Just read the post to Matt. 
Glad our help with your planning worked so well.

Matt has decided to have his Psychology unit 4 paper remarked. Units 1,2 & 3 he gained an A grade in each, unit 4 has give him an overall grade of B but only 2 marks away from an A overall. Doesn't make a great deal of difference to him but he was expecting an A, even with all the others being A*, A's and Distinction the B is bothering him when he knows he should have got A in that subject.


----------



## dixonsontour

wayneg said:


> Welcome home.
> Just read the post to Matt.
> Glad our help with your planning worked so well.
> 
> Matt has decided to have his Psychology unit 4 paper remarked. Units 1,2 & 3 he gained an A grade in each, unit 4 has give him an overall grade of B but only 2 marks away from an A overall. Doesn't make a great deal of difference to him but he was expecting an A, even with all the others being A*, A's and Distinction the B is bothering him when he knows he should have got A in that subject.



Don't blame him.

Nearly 20 yrs ago I got a B in my history A level when I'd always been an 'A' student in that subject. Teacher told me i'd missed by a mark. I still got on my university course and didn't even realise I could have gone for a remark. Knowing what i know now I would have asked for a remark. Two of my husband's A level grades were increased after a remark (good job or I wouldn't have met him at Uni ) 

Whatever the outcome at least he'll know for definite.


----------



## happyj

Hi Wayne a friends daughter was 2 marks off an a in chemistry this week. The paper was remarked a she went 8 marks above so now has 3 A's. Definately should try.


----------



## wayneg

wayneg said:


> Matt has decided to have his Psychology unit 4 paper remarked. Units 1,2 & 3 he gained an A grade in each, unit 4 has give him an overall grade of B but only 2 marks away from an A overall. Doesn't make a great deal of difference to him but he was expecting an A, even with all the others being A*, A's and Distinction the B is bothering him when he knows he should have got A in that subject.



Remark results have arrived for Unit 4 Psychology: 
Original mark 68 UMS Grade C = overall Grade B
Remark 85 UMS Grade A = overall Grade A

I think whoever marked originally was having a bad day, Matt knew he should have had A.

Final grades now:
Sociology: A*
English Language: A
Psychology: A
General Studies: A
EPQ: A
AQA Baccalaureate: Distinction


----------



## irenep

Well worth the remarking then...Congratulations to Matt on an already excellent set of results that just got better!

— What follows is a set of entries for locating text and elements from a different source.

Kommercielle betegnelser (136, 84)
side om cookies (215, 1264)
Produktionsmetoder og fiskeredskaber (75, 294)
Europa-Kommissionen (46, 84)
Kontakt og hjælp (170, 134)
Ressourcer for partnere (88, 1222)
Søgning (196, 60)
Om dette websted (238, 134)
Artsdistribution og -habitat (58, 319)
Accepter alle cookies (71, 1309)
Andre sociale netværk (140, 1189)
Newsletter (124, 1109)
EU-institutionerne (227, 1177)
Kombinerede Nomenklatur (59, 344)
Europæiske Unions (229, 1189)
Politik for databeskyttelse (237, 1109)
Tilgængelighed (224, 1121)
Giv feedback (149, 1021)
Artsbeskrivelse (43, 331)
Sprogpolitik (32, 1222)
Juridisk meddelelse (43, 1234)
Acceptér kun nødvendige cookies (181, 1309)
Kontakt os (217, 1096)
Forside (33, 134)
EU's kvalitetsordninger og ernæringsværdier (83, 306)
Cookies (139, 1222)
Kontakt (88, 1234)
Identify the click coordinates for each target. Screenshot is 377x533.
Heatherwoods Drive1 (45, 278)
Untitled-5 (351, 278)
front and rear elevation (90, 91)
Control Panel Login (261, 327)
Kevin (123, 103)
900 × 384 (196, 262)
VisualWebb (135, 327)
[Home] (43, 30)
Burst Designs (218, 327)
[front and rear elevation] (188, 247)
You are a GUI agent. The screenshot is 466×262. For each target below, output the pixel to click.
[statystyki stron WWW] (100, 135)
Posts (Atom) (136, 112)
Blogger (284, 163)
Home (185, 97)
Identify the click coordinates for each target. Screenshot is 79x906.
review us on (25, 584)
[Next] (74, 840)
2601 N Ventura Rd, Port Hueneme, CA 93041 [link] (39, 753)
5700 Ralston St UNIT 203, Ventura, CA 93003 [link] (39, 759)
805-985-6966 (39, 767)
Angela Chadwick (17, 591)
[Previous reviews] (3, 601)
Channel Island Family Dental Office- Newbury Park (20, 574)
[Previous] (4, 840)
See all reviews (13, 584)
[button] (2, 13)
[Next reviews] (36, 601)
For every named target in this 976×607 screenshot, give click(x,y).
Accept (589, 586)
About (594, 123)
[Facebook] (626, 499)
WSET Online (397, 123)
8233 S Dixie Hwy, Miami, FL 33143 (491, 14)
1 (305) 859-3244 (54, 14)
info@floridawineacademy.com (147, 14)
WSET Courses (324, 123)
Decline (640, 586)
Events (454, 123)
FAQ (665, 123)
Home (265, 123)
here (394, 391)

But what a difference in the marking though - totally shocking and disgraceful how he could have been marked so low in the first place...makes you wonder about the other kids marked by the same person and if anyone lost out.


----------



## Shazzie B

Fantastic results Matt.

Not sure if it's a difficult subject to mark, but my DD took her 1st Psychology unit in Jan this year (AS) - nearly all the class had to have their papers re-marked and jumped 1 or 2 grades when completed.


----------



## happyj

I am so pleased you were successful. Students work so hard and they deserve the results the have worked for. Congratulations Matt.


----------



## luke

Wow that's a huge UMS shift!!! You're right, the examiner mustn't have been having a good day when they marked it!!

Well done Matt


----------



## Mrs Doubtfire

Great news


----------



## stoneyloon

Great results!

What is Matt studying at Uni?


----------



## wayneg

stoneyloon said:


> Great results!
> 
> What is Matt studying at Uni?



English Language and considering 2 minor options in Sociology, Criminology or Sociolinguistics.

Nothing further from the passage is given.